Partisan or not, FBI is not a sign of a broken system. Remember J. Edgar Hoover?

RASHMEE ROSHAN LALL October 31, 2016
Leonardo di Caprio played J. Edgar Hoover, the FBI's first director

Leonardo di Caprio played J. Edgar Hoover, the FBI’s first director

That did it. The wider world is finally convinced the American system is dysfunctional. Friday’s revelation that the Federal Bureau of Investigation was once again examining emails somehow related to Hillary Clinton, was greeted with bewilderment or outright disbelief in many parts of the world.

“The comedy has become a farce,” some decent, non-political people in Britain told me.

“This doesn’t seem real any more,” said others.

What were they really saying?

To them, as to most Americans, it seemed outrageous that America’s top federal law enforcement agency would make public a vague investigation possibly related to a US presidential candidate 11 days before the election.

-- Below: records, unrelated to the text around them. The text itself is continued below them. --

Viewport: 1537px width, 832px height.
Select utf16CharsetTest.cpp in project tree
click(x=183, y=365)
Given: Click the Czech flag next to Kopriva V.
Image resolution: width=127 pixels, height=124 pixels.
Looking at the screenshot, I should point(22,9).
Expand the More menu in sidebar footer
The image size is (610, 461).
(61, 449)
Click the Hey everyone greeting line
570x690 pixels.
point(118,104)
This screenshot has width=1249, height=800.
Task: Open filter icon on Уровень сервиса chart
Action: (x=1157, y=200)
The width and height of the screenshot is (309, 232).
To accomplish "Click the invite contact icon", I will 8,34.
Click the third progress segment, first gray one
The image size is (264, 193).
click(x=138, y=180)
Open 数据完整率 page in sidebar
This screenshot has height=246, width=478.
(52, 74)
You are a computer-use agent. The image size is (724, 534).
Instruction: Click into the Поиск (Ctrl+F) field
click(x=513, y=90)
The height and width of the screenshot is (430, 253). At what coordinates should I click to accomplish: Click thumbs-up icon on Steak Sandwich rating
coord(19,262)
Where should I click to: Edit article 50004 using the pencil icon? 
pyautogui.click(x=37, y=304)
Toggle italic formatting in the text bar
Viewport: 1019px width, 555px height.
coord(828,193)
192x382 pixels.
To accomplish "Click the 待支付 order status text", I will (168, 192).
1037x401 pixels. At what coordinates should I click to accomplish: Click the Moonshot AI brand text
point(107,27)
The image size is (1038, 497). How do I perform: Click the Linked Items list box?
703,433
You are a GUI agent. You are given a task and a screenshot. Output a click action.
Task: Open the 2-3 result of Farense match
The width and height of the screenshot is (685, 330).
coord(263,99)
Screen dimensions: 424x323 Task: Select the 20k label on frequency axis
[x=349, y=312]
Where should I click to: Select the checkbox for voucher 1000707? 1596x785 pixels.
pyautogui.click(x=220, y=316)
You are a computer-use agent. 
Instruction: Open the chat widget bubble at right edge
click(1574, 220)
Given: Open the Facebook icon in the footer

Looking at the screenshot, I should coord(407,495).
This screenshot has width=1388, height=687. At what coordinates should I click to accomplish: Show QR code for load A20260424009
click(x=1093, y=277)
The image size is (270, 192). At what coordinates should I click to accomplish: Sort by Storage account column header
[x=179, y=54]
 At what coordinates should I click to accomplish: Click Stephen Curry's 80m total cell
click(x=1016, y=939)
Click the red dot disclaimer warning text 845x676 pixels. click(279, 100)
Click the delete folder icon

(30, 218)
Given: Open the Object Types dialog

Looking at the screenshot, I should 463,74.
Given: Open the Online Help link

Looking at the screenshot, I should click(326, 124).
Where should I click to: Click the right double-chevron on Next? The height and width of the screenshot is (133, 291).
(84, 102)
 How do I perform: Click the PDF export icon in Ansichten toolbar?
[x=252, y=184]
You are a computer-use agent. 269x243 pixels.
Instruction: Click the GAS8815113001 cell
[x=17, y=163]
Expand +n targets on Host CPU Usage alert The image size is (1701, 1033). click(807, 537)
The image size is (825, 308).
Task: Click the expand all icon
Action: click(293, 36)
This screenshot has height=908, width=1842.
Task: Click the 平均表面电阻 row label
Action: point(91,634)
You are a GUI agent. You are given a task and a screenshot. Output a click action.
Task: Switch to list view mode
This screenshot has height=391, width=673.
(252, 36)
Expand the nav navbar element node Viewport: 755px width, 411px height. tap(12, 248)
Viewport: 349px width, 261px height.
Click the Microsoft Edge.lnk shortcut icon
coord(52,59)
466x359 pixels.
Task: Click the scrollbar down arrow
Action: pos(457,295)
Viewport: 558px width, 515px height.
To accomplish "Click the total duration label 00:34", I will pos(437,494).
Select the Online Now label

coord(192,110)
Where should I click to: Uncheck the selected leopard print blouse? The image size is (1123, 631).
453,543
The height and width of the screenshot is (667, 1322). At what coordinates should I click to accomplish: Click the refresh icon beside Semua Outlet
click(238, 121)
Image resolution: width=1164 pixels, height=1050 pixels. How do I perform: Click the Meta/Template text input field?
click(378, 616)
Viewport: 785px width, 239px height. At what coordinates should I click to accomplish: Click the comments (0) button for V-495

US government agencies, as policy wonks raced to inform everyone, routinely take great care to stay away from any perceived role in influencing an election, whether for state legislatures or for other, lower elected public office. If an agency has to subpoena someone, for instance, and they’re running for election, which is just days away, the chances are the subpoena will be sent AFTER the vote. There is a scrupulous regard for the principle that government agencies should avoid appearing as if they influenced an election in any way, that they put a thumb on the scale in the grand public weighing-up exercise that is an election.

So what’s with the FBI one might wonder. Why would it apparently put a thumb on the scale in a presidential election? Did it? Is FBI director James Comey, a registered Republican, playing party political games with his very important job?

No one can know for sure. In some ways, the FBI was damned if it did and damned if it didn’t. Had it said nothing about even an innocuous investigation into Mrs Clinton, and if the Democratic nominee becomes president, the FBI could face accusations that it protected her. Those accusations might be a long shot but they could emerge off the back of a Freedom of Information Act request for details on the FBI investigation into Mrs Clinton’s handling of emails.

To that extent, Mr Comey could be said to be doing his job and informing the American people of the bare (very bare) facts.

But the Department of Justice, which is in charge of the FBI, advised Mr Comey to hold back from public revelations about a very vague, ongoing investigation.

So what gives? Is the American system really so partisan it’s broken?

I’d suggest not especially if one considers J. Edgar Hoover’s FBI. Hoover, of course, was the FBI’s first director and notorious for leading the Bureau into partisan, vicious, diabolical witch-hunts against Communists, gay people, anyone with whom he disagreed politically or just didn’t like.

So, the FBI was never a great bastion of impartiality. It was never the ideal organization. If it is once again being run by a partisan director, that’s no different from what it once was. That’s no indication the American system is broken. If Mr Comey’s motivation was partisan then all it says is the FBI may be back to the bad old days. If his motivation was not partisan, then the comedy may indeed have become a farce.